- Task to carry out: Format the material, from the line containing "Where should I click to: Open the PDF压缩" through its final line with both ends included, as a Markdown table with the columns No. and Text. Give each non-blank line a row number and leave out blank lines.
.....
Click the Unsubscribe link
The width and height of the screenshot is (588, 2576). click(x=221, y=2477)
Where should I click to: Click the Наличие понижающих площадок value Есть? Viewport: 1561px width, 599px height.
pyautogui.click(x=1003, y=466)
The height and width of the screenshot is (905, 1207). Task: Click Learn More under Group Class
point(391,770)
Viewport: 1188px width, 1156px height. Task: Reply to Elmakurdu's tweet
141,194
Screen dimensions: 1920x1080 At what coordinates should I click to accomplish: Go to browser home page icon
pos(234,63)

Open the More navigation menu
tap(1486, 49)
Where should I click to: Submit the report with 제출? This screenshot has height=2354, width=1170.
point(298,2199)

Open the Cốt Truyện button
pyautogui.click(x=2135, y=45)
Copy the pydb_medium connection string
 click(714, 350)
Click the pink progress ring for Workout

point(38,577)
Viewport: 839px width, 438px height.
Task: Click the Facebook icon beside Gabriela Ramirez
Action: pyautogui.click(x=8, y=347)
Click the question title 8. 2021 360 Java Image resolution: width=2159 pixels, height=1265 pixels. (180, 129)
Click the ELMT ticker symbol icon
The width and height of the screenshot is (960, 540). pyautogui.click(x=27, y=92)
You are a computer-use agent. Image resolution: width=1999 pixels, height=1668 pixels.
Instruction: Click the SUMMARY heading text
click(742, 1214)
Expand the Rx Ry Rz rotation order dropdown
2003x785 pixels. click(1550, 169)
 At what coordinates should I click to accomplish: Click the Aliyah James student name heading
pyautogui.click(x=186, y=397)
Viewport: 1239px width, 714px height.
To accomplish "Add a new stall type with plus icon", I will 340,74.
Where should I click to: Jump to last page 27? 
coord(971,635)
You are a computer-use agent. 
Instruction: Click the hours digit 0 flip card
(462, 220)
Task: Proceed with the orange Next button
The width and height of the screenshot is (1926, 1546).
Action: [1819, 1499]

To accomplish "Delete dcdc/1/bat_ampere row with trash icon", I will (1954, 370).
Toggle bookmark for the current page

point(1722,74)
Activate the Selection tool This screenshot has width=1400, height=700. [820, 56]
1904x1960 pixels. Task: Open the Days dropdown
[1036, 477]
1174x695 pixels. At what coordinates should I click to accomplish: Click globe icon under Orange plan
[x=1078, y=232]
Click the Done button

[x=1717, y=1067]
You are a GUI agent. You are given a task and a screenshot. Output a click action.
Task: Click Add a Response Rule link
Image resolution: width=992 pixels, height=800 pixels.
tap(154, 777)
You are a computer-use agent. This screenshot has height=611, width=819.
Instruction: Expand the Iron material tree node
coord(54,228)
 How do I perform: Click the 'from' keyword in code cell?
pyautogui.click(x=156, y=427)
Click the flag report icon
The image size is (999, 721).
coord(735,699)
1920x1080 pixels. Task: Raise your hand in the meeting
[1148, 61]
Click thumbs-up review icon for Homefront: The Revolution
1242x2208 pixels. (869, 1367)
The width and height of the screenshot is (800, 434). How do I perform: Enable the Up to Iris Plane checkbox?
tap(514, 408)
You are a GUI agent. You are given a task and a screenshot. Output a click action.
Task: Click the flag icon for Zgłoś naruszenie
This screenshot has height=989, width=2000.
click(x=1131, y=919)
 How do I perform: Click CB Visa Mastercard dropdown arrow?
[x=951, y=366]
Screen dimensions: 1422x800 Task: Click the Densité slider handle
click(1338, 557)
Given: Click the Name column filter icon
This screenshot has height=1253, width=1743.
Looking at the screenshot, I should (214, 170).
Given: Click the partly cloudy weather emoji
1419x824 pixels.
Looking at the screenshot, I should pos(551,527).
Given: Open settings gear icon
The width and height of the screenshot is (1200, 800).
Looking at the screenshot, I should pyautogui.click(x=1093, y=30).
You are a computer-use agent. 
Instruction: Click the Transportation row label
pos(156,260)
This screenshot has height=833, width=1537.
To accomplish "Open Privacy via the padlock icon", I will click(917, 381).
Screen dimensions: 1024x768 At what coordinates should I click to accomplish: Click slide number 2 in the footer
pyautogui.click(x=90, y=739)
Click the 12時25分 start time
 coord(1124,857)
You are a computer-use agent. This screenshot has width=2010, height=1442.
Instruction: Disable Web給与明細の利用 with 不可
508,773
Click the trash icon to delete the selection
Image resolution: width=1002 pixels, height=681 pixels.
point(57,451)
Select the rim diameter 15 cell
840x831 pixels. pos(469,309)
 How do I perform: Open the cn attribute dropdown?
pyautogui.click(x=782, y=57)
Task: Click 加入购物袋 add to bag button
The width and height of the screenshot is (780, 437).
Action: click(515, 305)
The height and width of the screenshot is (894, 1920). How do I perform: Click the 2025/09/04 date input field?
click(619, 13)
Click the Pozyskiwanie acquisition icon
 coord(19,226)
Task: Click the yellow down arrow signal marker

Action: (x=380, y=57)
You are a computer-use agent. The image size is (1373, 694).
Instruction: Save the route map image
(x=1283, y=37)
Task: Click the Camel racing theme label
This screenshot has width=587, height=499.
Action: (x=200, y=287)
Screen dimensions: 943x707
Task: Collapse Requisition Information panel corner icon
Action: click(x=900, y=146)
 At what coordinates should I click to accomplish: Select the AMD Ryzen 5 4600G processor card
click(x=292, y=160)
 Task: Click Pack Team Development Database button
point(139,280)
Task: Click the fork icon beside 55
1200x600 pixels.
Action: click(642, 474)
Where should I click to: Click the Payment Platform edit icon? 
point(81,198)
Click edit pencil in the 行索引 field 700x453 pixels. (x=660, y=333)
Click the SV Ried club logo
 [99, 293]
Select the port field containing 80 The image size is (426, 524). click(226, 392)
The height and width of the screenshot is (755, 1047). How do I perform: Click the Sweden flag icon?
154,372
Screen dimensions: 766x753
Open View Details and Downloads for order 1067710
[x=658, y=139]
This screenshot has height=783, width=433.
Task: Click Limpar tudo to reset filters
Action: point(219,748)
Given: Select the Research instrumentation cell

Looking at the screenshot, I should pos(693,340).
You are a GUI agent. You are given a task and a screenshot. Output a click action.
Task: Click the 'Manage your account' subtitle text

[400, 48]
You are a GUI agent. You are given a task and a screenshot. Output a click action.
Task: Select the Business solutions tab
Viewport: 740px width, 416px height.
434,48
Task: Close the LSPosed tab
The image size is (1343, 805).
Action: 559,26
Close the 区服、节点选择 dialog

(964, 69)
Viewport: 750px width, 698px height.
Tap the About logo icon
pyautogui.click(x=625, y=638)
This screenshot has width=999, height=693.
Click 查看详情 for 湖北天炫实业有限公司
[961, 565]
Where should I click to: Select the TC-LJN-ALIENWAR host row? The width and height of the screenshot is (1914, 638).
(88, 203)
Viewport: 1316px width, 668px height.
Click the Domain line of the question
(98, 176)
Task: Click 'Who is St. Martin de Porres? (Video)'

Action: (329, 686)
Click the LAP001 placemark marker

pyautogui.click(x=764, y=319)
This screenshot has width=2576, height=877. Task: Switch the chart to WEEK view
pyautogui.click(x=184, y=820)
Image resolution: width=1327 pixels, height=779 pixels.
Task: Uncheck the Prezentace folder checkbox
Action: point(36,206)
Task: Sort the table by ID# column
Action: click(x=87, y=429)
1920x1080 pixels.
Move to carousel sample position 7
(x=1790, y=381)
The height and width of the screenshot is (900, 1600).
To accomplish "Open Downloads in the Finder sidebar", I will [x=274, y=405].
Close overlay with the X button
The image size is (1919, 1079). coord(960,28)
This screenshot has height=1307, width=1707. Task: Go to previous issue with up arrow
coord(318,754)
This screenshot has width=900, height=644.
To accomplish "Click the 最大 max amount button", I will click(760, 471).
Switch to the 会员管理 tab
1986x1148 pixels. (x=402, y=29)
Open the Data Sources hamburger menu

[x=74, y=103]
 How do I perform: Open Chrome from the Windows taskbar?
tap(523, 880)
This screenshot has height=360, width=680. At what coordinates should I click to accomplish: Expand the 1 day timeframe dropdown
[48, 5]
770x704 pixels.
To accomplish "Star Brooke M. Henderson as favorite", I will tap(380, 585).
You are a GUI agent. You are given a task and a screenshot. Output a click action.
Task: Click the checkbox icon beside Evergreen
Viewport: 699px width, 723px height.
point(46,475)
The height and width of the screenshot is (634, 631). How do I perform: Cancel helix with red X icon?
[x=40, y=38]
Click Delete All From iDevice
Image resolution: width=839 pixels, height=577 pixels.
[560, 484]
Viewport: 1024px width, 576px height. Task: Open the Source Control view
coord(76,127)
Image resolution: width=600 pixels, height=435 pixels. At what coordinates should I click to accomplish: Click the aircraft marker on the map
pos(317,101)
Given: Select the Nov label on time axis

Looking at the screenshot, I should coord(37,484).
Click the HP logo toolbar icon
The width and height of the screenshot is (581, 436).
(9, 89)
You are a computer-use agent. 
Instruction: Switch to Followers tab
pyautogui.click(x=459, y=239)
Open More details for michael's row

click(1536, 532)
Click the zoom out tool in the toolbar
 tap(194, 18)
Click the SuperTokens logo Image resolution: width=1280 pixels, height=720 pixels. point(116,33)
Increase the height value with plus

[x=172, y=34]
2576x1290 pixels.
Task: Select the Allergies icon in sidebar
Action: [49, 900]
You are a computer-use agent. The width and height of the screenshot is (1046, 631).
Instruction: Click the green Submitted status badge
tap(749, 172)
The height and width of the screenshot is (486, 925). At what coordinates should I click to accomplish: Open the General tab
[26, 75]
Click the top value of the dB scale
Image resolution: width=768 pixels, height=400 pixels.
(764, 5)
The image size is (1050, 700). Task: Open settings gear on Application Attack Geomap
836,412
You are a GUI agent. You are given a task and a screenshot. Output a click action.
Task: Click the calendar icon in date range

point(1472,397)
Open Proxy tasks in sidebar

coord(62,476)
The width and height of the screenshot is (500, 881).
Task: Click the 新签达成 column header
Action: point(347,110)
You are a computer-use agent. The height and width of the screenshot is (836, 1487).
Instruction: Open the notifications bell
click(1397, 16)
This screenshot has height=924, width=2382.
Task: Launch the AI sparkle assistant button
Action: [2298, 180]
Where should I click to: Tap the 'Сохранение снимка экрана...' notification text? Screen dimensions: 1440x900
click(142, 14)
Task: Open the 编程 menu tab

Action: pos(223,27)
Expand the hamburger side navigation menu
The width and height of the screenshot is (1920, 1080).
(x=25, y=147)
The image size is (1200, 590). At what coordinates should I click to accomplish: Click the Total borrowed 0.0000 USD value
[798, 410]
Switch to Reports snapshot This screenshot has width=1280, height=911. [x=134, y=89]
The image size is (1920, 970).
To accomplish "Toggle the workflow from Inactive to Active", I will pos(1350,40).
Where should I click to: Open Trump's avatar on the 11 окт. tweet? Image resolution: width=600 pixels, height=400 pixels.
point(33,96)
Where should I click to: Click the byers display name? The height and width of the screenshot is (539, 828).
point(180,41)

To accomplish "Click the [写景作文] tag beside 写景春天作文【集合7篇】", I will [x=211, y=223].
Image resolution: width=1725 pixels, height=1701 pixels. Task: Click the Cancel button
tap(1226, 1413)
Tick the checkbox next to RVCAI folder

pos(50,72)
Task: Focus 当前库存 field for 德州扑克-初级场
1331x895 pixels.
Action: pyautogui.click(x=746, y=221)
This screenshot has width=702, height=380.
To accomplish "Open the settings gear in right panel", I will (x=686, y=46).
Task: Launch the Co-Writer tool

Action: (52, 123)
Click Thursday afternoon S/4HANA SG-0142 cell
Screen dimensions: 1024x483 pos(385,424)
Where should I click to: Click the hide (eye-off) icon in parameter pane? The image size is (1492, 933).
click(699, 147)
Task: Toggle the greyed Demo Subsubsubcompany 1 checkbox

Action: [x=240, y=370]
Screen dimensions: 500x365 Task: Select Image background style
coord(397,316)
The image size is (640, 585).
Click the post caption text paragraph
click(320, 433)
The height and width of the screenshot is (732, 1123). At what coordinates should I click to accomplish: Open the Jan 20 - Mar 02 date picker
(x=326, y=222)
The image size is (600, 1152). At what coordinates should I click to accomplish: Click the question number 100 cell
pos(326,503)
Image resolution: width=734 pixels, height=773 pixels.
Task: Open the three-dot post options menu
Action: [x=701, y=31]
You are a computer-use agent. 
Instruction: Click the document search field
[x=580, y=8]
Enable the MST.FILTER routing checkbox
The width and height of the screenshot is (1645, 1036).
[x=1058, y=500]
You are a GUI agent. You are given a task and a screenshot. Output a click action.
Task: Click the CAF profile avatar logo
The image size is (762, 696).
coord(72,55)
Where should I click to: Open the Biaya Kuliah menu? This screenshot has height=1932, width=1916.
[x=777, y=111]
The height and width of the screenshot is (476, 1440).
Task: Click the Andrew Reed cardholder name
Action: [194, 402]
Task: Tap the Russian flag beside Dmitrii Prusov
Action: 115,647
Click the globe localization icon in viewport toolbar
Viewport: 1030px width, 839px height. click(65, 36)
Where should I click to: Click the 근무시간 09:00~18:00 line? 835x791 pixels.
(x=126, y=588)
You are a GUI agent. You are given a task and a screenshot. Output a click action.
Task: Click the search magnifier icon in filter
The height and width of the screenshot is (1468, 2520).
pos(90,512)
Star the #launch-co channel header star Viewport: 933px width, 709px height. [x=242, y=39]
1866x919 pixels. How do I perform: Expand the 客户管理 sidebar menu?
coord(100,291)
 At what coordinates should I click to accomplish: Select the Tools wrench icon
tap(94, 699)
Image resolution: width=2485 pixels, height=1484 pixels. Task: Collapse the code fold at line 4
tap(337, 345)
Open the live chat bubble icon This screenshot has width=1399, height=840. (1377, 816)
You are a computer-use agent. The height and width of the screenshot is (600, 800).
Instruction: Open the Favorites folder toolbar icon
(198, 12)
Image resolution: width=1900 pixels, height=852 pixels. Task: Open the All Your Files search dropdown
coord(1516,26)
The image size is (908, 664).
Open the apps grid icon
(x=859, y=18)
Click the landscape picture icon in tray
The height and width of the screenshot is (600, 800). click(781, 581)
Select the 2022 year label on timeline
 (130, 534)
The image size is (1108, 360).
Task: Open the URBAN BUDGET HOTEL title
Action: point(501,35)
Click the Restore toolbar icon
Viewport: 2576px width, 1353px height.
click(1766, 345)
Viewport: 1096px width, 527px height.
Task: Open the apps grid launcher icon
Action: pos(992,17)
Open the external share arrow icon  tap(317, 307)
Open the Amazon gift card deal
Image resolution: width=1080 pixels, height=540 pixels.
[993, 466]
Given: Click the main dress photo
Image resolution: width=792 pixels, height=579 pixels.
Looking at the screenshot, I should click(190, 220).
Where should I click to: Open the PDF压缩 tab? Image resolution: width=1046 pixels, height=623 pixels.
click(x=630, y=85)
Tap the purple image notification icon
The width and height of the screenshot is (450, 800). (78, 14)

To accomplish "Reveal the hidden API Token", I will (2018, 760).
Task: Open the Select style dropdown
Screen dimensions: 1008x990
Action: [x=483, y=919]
.....
- Answer to the problem:
| No. | Text |
|---|---|
| 1 | Where should I click to: Open the PDF压缩 tab? Image resolution: width=1046 pixels, height=623 pixels. |
| 2 | click(x=630, y=85) |
| 3 | Tap the purple image notification icon |
| 4 | The width and height of the screenshot is (450, 800). (78, 14) |
| 5 | To accomplish "Reveal the hidden API Token", I will (2018, 760). |
| 6 | Task: Open the Select style dropdown |
| 7 | Screen dimensions: 1008x990 |
| 8 | Action: [x=483, y=919] |